The cross product of two irrotational vector fields: $\mathbf{v} = \nabla h\times\nabla f$, must be perpendicular to both on any surface they span: $\mathbf{v}\perp \nabla h$ and $\mathbf{v}\perp \nabla f$, hence it is a solenoidal (rotational or harmonic) vector fields, and have zero divergence.

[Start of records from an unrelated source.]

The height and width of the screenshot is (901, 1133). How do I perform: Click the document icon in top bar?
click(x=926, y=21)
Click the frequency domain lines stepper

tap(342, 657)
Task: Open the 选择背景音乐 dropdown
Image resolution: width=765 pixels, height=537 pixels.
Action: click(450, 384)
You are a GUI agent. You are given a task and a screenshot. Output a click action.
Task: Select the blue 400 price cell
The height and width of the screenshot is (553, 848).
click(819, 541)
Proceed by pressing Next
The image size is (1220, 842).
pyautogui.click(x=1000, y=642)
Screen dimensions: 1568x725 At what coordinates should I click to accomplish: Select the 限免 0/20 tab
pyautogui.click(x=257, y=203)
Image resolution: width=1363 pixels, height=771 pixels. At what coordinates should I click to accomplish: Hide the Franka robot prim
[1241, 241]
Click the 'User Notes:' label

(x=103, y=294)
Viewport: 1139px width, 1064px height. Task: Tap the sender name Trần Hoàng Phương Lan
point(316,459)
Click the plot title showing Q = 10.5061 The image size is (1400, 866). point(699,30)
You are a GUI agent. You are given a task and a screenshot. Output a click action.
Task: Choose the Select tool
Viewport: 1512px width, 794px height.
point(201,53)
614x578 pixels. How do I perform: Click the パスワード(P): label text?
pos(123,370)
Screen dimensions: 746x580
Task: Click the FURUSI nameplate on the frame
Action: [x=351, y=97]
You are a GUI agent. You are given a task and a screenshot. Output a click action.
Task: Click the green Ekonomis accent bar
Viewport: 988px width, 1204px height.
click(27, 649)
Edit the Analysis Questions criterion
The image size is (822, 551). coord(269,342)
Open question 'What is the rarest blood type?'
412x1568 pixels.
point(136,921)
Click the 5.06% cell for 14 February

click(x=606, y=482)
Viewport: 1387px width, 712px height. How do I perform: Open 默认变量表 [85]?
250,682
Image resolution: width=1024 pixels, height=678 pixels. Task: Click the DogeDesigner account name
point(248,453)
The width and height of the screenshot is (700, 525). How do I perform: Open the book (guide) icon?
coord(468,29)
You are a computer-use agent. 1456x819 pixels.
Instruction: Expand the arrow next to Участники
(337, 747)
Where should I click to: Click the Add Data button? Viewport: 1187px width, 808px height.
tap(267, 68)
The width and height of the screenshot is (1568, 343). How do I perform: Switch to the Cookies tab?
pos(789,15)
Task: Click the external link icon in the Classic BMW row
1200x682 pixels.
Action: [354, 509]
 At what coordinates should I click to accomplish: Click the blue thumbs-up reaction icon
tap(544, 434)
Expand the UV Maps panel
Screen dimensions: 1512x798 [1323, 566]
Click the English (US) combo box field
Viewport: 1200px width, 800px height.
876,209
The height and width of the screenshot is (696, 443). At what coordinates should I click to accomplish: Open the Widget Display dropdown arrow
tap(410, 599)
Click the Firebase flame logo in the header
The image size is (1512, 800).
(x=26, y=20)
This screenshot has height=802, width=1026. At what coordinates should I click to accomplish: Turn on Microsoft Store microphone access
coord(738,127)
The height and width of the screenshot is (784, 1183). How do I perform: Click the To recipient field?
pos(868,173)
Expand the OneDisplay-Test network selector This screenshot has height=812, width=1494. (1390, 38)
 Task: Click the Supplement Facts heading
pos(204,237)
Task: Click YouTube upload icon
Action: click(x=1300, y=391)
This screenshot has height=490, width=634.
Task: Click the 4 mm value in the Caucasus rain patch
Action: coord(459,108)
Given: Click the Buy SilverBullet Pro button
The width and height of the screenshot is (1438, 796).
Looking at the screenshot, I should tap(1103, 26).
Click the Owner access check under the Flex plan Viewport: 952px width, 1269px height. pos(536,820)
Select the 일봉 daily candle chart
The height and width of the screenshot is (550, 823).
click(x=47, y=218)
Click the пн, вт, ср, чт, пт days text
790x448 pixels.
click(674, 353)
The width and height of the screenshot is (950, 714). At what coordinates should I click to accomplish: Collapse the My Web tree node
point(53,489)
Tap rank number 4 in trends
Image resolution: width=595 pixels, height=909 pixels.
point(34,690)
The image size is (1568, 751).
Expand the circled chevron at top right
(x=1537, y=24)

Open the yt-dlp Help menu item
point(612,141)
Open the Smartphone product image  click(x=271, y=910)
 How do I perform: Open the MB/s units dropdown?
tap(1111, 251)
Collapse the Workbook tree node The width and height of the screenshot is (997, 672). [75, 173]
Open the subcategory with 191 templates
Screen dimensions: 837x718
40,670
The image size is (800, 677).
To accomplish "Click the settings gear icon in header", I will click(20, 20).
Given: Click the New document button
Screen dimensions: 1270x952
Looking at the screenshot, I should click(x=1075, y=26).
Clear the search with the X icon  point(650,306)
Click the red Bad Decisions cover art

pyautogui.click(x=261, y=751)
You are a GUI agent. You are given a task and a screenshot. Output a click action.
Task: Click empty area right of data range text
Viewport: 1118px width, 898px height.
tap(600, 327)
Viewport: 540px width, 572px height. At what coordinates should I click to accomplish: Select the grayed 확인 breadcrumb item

A: Introducing the Levi-Civita symbol, we have
\begin{align*}
\nabla \cdot (\nabla f \times \nabla h)
&= \epsilon^{ijk} \frac{\partial}{\partial x^{i}} \left( \frac{\partial^2 f}{\partial x^{j}} \frac{\partial h}{\partial x^{k}} \right) \\
&= \epsilon^{ijk} \left( \frac{\partial f}{\partial x^{i} \partial x^{j}} \frac{\partial h}{\partial x^{k}} + \frac{\partial f}{\partial x^{j}} \frac{\partial h^2}{\partial x^{k} \partial x^{i}} \right)
\end{align*}
But since $\epsilon^{ijk}$ is anti-symmetric and $\partial^2 / \partial x^{i}\partial x^{j}$ is symmetric,
$$ \epsilon^{ijk} \frac{\partial f^2}{\partial x^{i} \partial x^{j}} \frac{\partial h}{\partial x^{k}}
= -\epsilon^{jik} \frac{\partial f^2}{\partial x^{j} \partial x^{i}} \frac{\partial h}{\partial x^{k}}, $$ 
this quantity vanishes as it is identical to its negative. Similar argument applies to the second term, yielding
$$ \nabla \cdot (\nabla f \times \nabla h) = 0. $$
Finally, note that $\mathrm{r} = \nabla (\frac{1}{2} r^2) $. Then the second identity follows.
I guess this solution is equivalent to Muphrid's answer, but I am not sure as I know nothing on the Hodge dual (which replaces Levi-Civita pseudotensor in context-free description).